A l’issue, les conseils ont été avisés que le jugement serait rendu le 13 janvier 2026 par mise à disposition au greffe en application de l’article 450 alinéa 2 du code de procédure civile issue de l’article 4 de la loi du 20 août 2004.
En l’état de quoi, le tribunal a rendu la décision suivante.
EXPOSÉ DU LITIGE
Le 29 avril 2020, Mme [Z] [F] et M. [H] [C] ont fait l’acquisition auprès de la société Sofidap d’un véhicule neuf Peugeot 2008 GT, immatriculé [Immatriculation 4], moyennant la somme de 27 748,96 euros TTC.
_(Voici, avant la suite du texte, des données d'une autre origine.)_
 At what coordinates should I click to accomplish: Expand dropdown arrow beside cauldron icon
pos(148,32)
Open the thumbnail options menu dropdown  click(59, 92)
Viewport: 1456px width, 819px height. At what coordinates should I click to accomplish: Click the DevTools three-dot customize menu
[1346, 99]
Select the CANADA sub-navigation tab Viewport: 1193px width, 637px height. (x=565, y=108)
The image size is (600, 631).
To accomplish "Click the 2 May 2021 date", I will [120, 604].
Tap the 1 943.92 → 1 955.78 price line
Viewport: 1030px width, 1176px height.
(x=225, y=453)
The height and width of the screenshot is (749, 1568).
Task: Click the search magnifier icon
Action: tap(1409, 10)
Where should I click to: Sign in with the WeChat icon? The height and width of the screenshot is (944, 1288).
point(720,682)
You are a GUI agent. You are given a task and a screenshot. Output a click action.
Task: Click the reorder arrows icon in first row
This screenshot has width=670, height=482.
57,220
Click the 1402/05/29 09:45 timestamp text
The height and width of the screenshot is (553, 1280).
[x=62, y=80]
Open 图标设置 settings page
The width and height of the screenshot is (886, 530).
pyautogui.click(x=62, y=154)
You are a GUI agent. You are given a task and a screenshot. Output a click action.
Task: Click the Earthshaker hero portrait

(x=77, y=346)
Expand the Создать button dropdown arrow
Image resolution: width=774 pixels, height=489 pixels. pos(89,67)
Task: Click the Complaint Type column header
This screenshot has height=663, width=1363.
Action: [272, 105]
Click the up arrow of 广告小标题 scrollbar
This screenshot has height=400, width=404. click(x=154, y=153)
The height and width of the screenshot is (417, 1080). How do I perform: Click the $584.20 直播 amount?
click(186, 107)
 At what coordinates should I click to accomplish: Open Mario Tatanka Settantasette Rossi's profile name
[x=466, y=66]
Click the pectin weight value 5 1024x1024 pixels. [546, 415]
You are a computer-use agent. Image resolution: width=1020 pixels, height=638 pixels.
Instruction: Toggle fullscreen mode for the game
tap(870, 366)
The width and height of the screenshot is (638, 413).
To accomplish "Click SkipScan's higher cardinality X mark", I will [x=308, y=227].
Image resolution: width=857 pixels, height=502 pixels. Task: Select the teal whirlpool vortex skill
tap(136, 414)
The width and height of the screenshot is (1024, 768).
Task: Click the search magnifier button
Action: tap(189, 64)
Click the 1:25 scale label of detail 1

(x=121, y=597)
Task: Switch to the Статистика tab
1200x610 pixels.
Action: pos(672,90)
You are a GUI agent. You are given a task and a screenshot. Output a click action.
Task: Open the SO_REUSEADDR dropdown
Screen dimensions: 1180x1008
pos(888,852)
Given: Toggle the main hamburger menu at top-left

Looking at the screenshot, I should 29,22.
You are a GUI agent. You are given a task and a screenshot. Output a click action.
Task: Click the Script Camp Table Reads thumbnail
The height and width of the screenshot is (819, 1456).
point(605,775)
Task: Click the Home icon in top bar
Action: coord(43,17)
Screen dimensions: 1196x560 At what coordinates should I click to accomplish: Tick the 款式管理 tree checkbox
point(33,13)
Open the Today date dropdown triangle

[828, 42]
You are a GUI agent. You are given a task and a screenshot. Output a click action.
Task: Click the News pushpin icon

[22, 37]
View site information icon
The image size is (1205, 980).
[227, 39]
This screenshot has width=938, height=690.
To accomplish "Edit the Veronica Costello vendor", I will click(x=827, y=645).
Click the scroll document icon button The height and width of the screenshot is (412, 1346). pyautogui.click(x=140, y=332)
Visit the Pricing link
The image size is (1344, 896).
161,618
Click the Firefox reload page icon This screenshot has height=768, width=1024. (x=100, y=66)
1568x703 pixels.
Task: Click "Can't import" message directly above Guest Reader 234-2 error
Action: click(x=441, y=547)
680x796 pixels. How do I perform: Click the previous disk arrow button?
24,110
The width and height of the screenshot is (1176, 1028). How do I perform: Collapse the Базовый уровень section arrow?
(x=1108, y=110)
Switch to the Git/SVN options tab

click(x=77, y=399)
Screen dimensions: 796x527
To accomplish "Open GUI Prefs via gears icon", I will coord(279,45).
Suite à l’allumage de plusieurs voyants sur le tableau de bord constaté le 4 mai 2021, les demandeurs ont confié leur véhicule pour intervention à la société Sofidap à plusieurs reprises en mai et juin 2021.
Face à l’apparition de nouveaux dysfonctionnements et en l’absence de résolution amiable, l’assureur de protection juridique des requérants a diligenté une expertise contradictoire, confiée à M. [E] [A] du cabinet d’expertise Idea, lequel a déposé deux rapports les 4 février et 1er juin 2022 constatant que le constructeur se trouve dans l’incapacité technique de résoudre l’anomalie relevée sur le véhicule.
Par courrier recommandé du 18 juillet 2022, Mme [Z] [F] et M. [H] [C] ont informé la société Sofidap qu’ils refusaient la solution proposée consistant à changer le véhicule avec une aide du constructeur et demandaient que la vente soit purement et simplement annulée et que le prix leur soit restitué.
Par courrier recommandé du 26 août 2022, la société Sofidap a indiqué aux demandeurs qu’après l’intervention d’un ingénieur Peugeot, le véhicule fonctionnait à nouveau normalement.
Toutefois, Mme [Z] [F] et M. [H] [C] ont indiqué que durant son immobilisation au garage, leur véhicule avait subi des dégradations, coups et rayures et que le système “start and stop” ne fonctionnait toujours pas.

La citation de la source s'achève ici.